- _Prompt_: Count the lines in the records below that contain the word "Instruction", and give only that number.

* * * *

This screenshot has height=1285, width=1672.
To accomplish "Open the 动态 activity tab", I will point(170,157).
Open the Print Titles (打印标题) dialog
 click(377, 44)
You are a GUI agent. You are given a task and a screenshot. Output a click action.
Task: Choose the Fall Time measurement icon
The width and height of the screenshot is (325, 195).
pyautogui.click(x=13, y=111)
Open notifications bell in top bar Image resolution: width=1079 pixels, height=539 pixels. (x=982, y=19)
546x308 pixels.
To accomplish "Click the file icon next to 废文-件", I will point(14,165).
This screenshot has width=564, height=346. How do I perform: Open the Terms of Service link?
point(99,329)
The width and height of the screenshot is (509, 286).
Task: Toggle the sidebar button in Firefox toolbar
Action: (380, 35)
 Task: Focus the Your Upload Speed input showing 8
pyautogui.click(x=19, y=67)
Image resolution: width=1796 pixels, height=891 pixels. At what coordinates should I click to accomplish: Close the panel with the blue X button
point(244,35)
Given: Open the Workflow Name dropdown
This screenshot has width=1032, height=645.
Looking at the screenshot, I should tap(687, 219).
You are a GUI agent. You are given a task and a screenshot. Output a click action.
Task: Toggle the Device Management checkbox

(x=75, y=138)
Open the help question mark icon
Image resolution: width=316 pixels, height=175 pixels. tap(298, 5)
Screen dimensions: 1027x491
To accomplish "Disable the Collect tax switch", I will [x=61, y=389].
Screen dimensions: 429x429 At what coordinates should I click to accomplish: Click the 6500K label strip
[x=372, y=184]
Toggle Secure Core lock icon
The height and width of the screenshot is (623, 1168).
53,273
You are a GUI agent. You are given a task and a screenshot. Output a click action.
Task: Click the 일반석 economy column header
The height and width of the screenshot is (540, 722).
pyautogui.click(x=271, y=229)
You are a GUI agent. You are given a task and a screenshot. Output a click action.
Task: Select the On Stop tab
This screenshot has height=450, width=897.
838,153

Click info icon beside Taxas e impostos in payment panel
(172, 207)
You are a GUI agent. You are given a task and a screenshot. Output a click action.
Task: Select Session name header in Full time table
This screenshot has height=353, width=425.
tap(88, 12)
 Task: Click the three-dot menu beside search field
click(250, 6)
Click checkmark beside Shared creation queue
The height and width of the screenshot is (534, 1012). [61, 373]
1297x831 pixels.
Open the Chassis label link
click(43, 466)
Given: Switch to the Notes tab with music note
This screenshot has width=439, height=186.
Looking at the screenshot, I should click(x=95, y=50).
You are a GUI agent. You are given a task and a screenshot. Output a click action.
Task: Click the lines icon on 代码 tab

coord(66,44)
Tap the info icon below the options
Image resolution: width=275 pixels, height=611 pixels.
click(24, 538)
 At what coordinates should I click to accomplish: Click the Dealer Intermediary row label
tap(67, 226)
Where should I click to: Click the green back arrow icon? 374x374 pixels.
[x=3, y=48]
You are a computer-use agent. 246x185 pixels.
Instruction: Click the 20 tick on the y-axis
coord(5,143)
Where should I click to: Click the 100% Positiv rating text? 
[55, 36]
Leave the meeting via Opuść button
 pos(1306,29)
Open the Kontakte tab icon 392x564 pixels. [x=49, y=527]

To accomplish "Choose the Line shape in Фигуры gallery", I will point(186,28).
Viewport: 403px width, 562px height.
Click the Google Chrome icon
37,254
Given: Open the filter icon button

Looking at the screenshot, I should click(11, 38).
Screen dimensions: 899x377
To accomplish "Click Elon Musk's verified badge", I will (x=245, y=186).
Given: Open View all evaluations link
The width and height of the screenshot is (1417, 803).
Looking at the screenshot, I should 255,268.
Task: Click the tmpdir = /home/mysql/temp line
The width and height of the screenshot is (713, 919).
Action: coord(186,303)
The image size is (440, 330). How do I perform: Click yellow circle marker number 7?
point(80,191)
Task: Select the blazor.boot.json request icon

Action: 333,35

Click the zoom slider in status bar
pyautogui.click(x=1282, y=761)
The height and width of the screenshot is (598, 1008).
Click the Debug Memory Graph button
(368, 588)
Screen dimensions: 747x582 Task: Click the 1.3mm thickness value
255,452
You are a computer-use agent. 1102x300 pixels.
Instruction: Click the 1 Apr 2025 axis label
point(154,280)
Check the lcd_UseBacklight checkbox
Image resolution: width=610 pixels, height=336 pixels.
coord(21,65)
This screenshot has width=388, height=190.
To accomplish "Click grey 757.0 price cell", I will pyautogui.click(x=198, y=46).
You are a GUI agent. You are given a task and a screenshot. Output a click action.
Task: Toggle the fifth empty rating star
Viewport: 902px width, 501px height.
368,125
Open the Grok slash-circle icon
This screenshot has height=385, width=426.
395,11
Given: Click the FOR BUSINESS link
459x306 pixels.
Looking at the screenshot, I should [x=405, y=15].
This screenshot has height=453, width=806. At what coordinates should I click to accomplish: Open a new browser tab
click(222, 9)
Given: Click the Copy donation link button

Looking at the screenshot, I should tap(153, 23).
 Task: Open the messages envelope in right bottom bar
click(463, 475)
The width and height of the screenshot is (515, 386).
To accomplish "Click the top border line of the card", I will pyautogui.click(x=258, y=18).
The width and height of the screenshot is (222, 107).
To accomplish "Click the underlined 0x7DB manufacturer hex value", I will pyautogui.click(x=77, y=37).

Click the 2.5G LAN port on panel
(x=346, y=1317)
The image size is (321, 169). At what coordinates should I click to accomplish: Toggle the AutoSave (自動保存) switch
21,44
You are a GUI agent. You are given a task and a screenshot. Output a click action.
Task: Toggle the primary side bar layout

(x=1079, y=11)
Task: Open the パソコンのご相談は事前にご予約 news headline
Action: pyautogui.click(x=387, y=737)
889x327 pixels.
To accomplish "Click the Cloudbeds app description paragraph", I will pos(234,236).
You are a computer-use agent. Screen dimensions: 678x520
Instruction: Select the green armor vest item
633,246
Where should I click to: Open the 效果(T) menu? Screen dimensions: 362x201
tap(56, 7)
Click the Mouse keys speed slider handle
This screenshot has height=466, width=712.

* * * *

- _Solution to the problem_: 3